Recipe Testers Reviews

This is so good! It has those beautiful Moroccan flavors you expect from a tagine but a bit different, a little lighter, and it can be quickly put together.

A couple of notes. The longer you can marinate the chicken thighs, the better. I am not a cilantro fan so I simply substituted parsley. Next time, I would actually cut the chicken into strips (like chicken tenders) to help the marinade penetrate plus then you could easily cook them on the stove top. I used parsley instead of cilantro (unfortunately, I am one of those people who find cilantro to taste like soap). And I used about half the amount of mint as parsley.

This was a new-to-me method of cooking couscous and it worked perfectly! I used boiling water and it sat for 5 minutes. At that point, the water had been absorbed.

This salad brought together some of my favorite flavors together with a simple form that could be put together easily on that day or, with a little planning, started the night before. (After fresh Meyer lemons, a jar of preserved lemons is just about my favorite thing to keep on hand. I always have a batch ready to eat, and when I get close to the end, I start another batch.)

The salad was pronounced a winner by both of us.

The spicy marinade gives a nice flavor and finish to the skinless chicken thighs and I can imagine they would just as nicely cook up on a grill as under the broiler. The marinade paste takes 15 to 20 minutes the night before and then can be stashed in the fridge. My chicken marinated for 23 hours.

On the day, you can cook the couscous first, letting it sit covered while you prep the rest of the salad. While you can do it exactly as written (plan on about 1 1/4 cups boiling water), you also could bring that to a boil in a small saucepan and stir in the couscous and then cover and get the same result.

The recipe is designed to be easy, so while you can use canned chickpeas, it will work just as nicely with freshly cooked ones if you like (1 1/2 cups rinsed and drained is the equivalent of a 400g can).
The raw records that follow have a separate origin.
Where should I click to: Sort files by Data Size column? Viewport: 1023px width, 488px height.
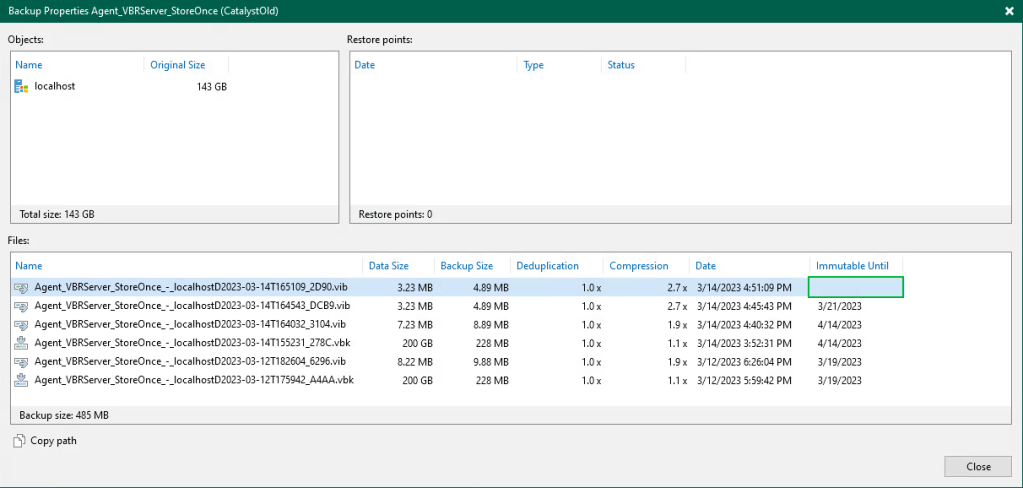tap(388, 266)
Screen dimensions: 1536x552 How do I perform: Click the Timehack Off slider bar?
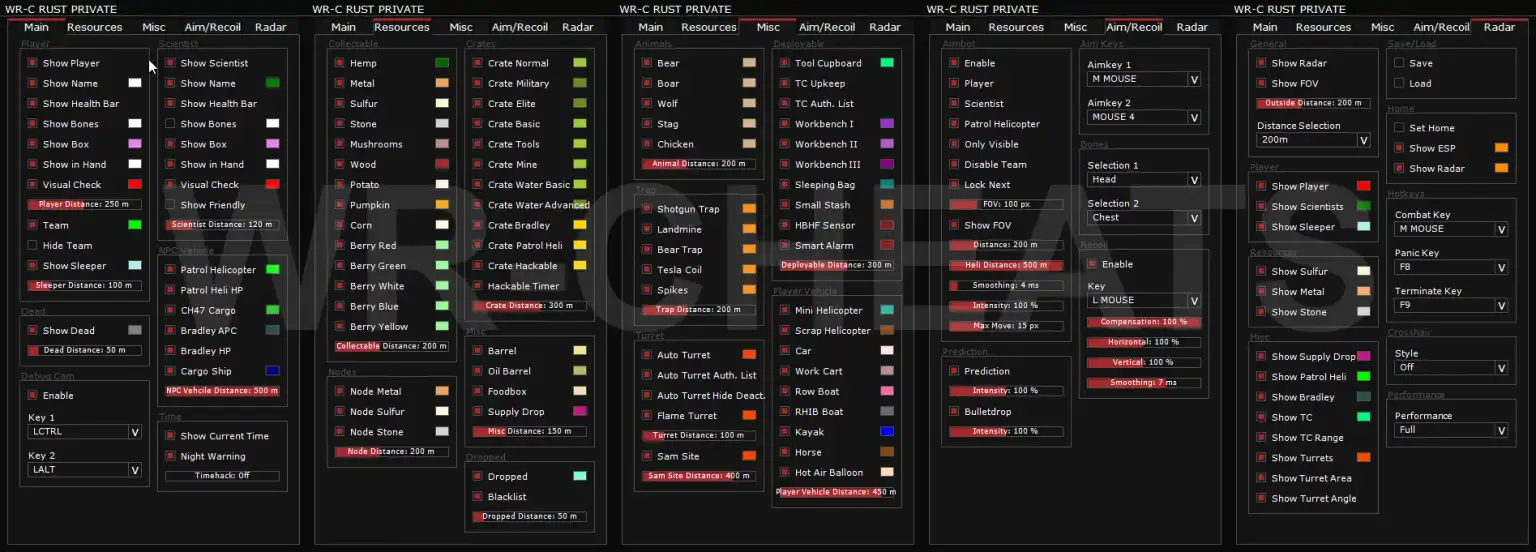[222, 476]
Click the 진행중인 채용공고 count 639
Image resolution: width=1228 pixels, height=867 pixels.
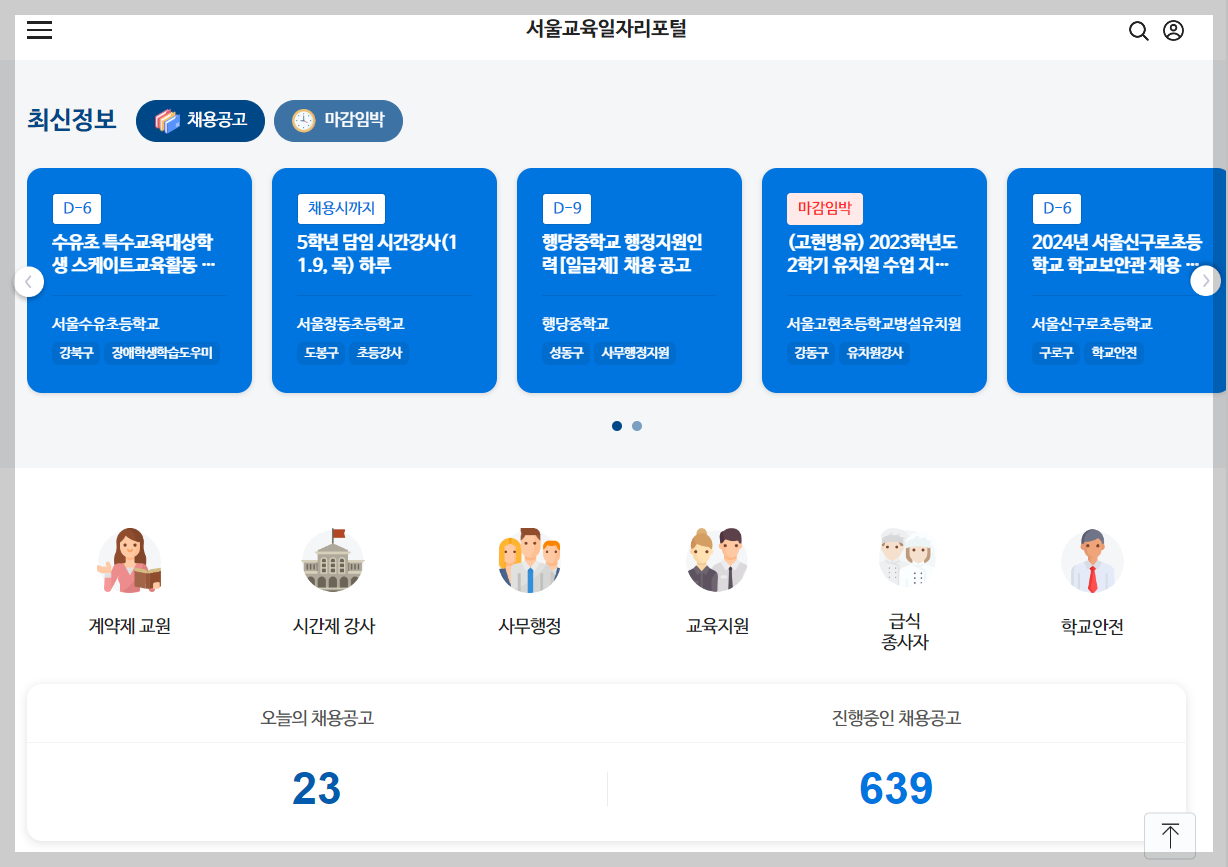tap(897, 789)
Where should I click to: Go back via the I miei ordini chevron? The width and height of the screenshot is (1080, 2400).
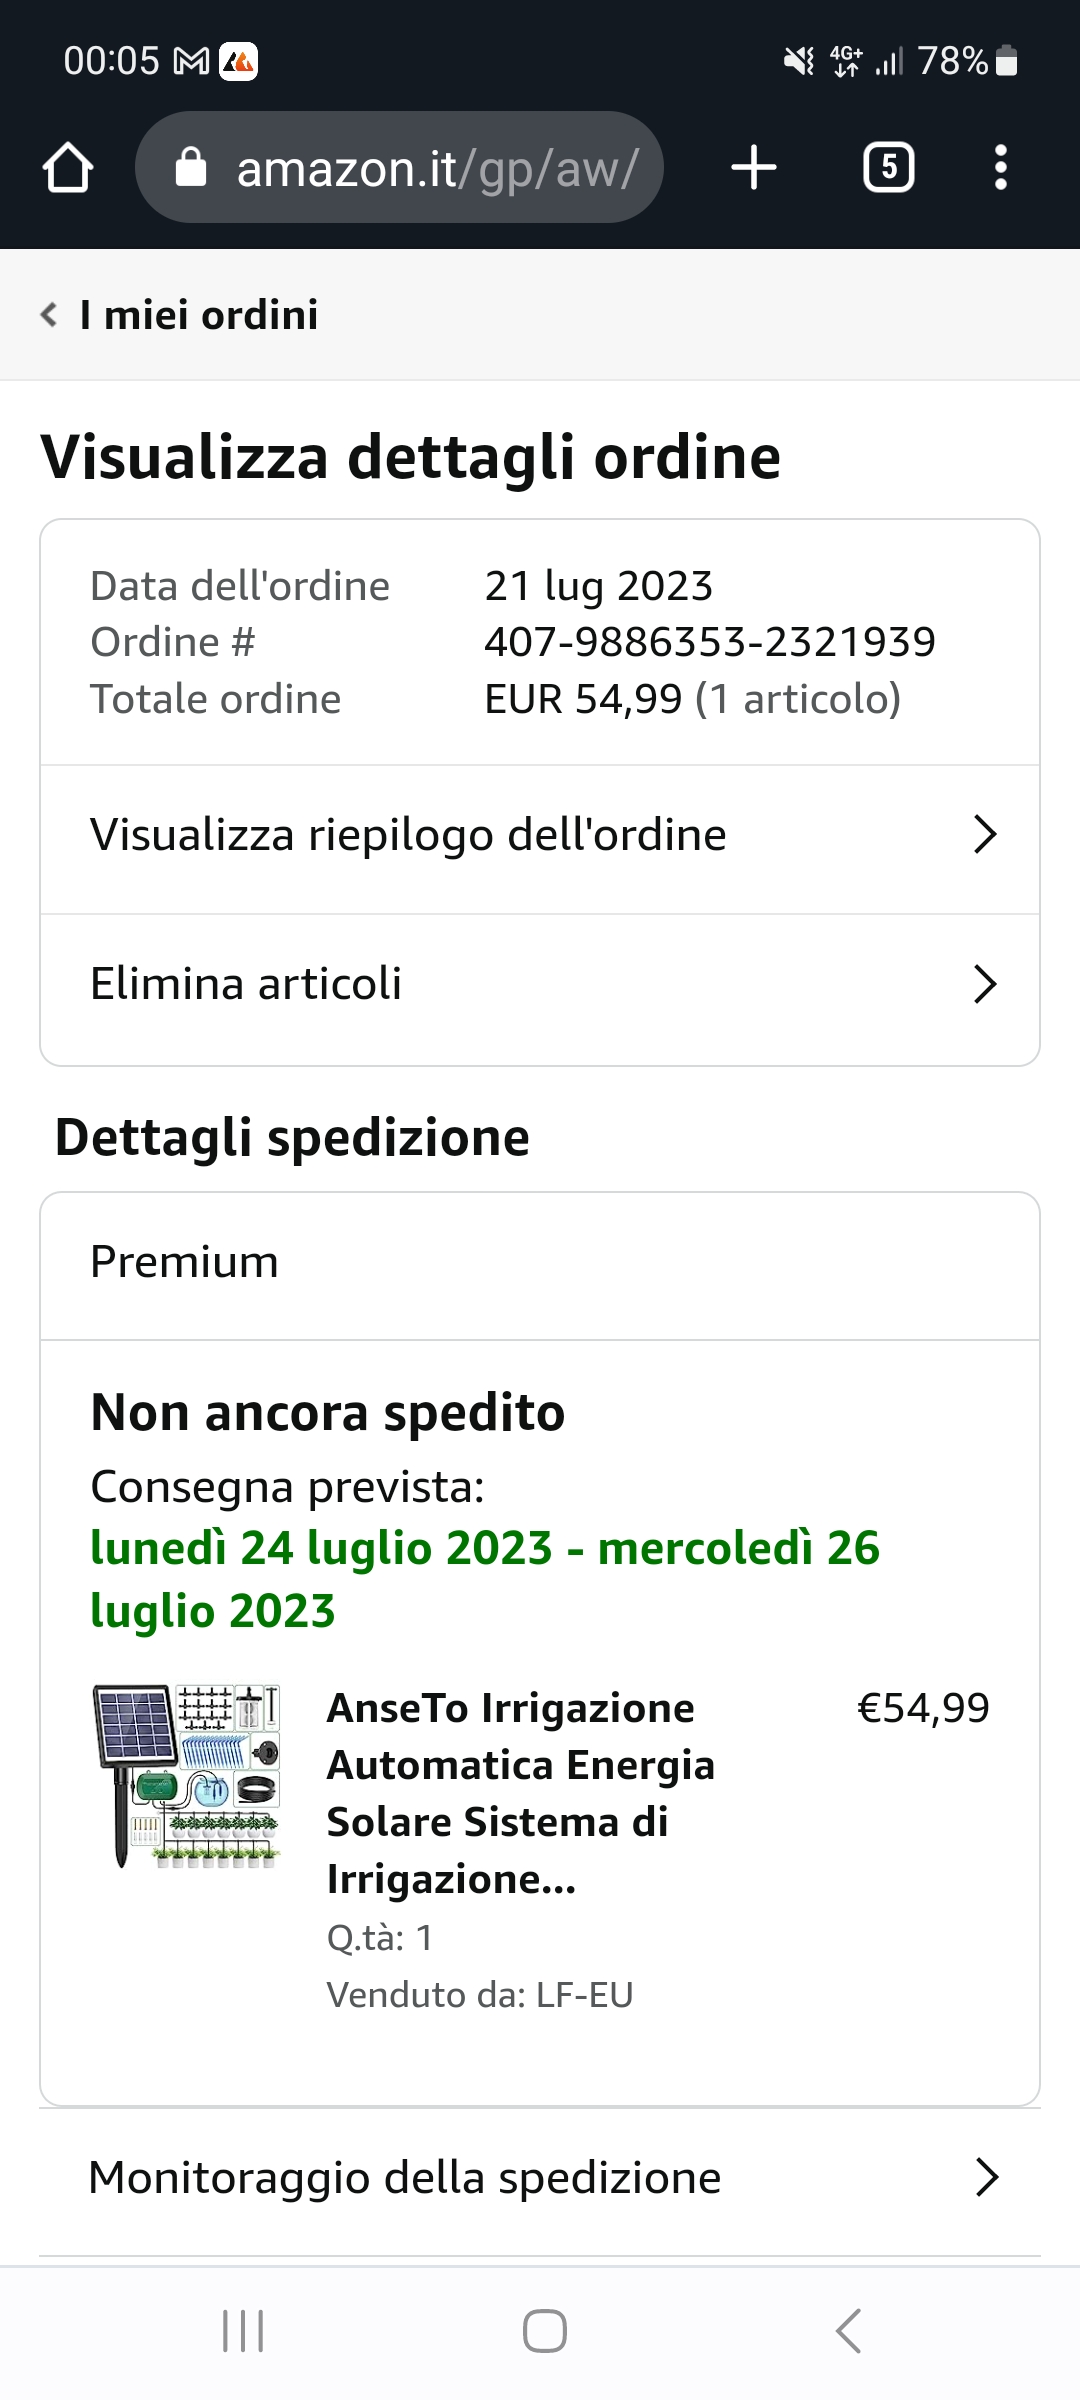tap(49, 315)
If you use home-cooked chickpeas, you might want to adjust the salt level or add a bit more preserved lemon to punch up a little brighter level of flavor in the salad.

My method for safely shaving fennel is to trim the bottom, then use the stalk to safely hold the bulb as you run it across a mandoline.
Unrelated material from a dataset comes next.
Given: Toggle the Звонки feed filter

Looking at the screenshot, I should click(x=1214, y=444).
My only improvement for this recipe is that I would increase the amount of chicken. I made up a small amount of extra marinade and used it with tofu, which was also well received.
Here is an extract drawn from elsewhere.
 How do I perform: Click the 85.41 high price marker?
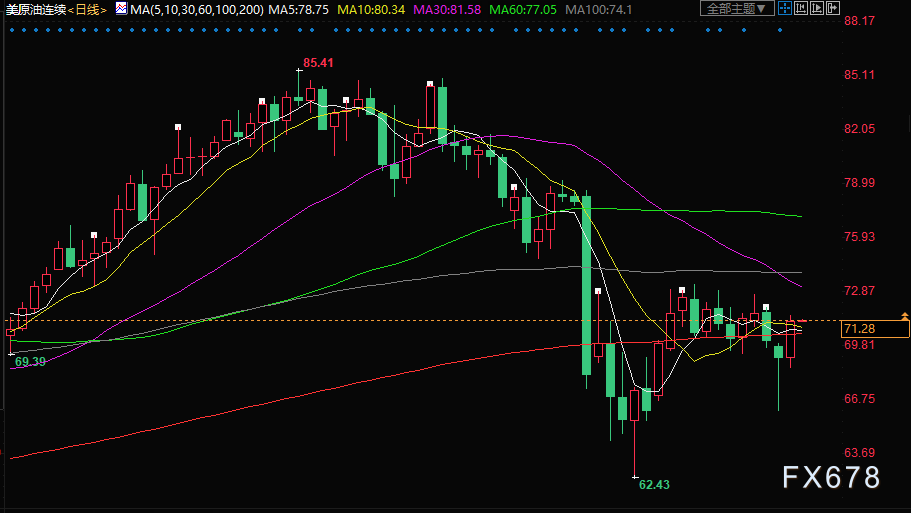[x=318, y=63]
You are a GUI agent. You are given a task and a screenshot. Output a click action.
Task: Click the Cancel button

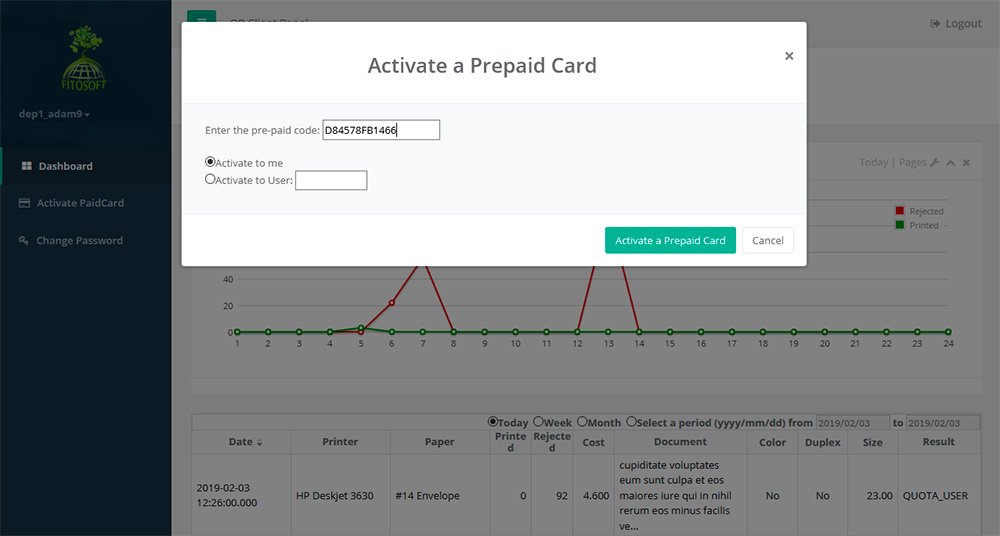tap(767, 241)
For gluten-sensitive guests, I would substitute quinoa for the couscous. I will definitely add this to my cook-for-friends repertoire. For a second meal, I included some of the fennel fronds, chopped with the cilantro and mint, for a nice result.

Assuming you have—or have access to—preserved lemons, this recipe comes together quickly and packs a lot of flavor. The spice blend and abundance of lemon from both the freshly squeezed lemons and preserved lemon add a nice note. The herbs used for finishing the couscous salad add a delicious freshness.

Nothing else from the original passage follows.